**Work instructions:**
1 - In the pregnancy blog post, what did each pair of 3 and 6 month jeans from Target cost?
2 - Reproduce the pregnancy blog post from "Ok. So I know" to "painted pink, score!).".

**Provided text:**

Ok. So I know I promised a regular "non-pregnancy" post, but let's be honest, when you're pregnant there really isn't anything else to talk about. I've said this about a zillion times but between work, school, and being pregnant, I don't do much. We had a great weekend though!
Mom and I went to Canton (which I still can't believe some people haven't ever been to!) on Friday. The weather was good, we walked a lot, and found some awesome stuff!
I got this window frame for her nursery above (already painted pink, score!).
lace leggings, lace leg warmers, and lace onesie.......(I have plans for the lace onesie :)
Mom got Dave his first official camo baby outfit. Isn't it adorable?!
I scored some 3 and 6 month jeans from Target for $2.50 each.
And, we went bow happy. Her bow collection is off to a great start.
I have already started stocking up on diapers and wipes. I know some people think it's stupid, but whatever. I don't really care. I'm keeping all receipts (they're from Wal-Mart, you can return anything) but I'm a planner. It makes me feel better to start stocking up rather than not.

**Collected data:**
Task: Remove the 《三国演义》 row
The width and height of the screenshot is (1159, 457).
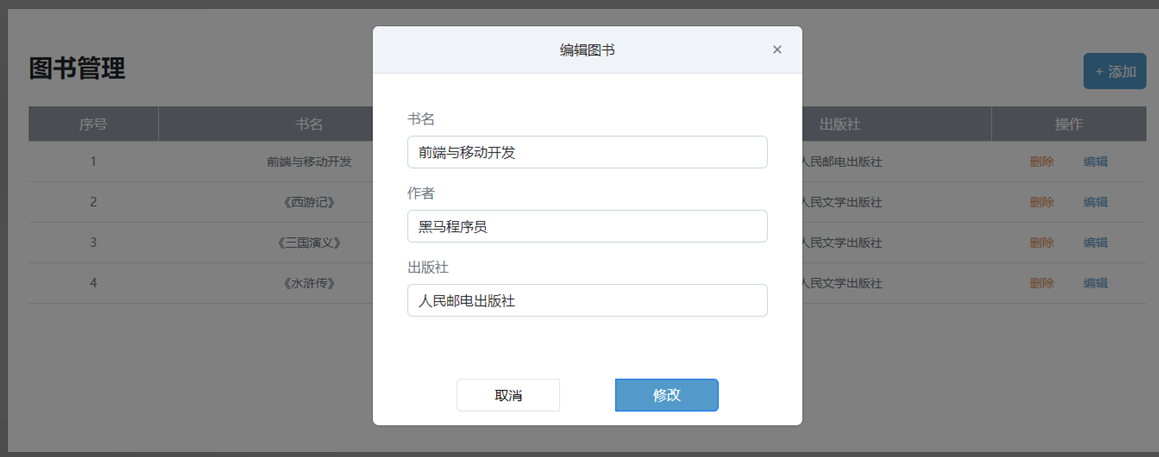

**Per-task answers:**
1 - $2.50 each.

2 -
Ok. So I know I promised a regular "non-pregnancy" post, but let's be honest, when you're pregnant there really isn't anything else to talk about. I've said this about a zillion times but between work, school, and being pregnant, I don't do much. We had a great weekend though!
Mom and I went to Canton (which I still can't believe some people haven't ever been to!) on Friday. The weather was good, we walked a lot, and found some awesome stuff!
I got this window frame for her nursery above (already painted pink, score!).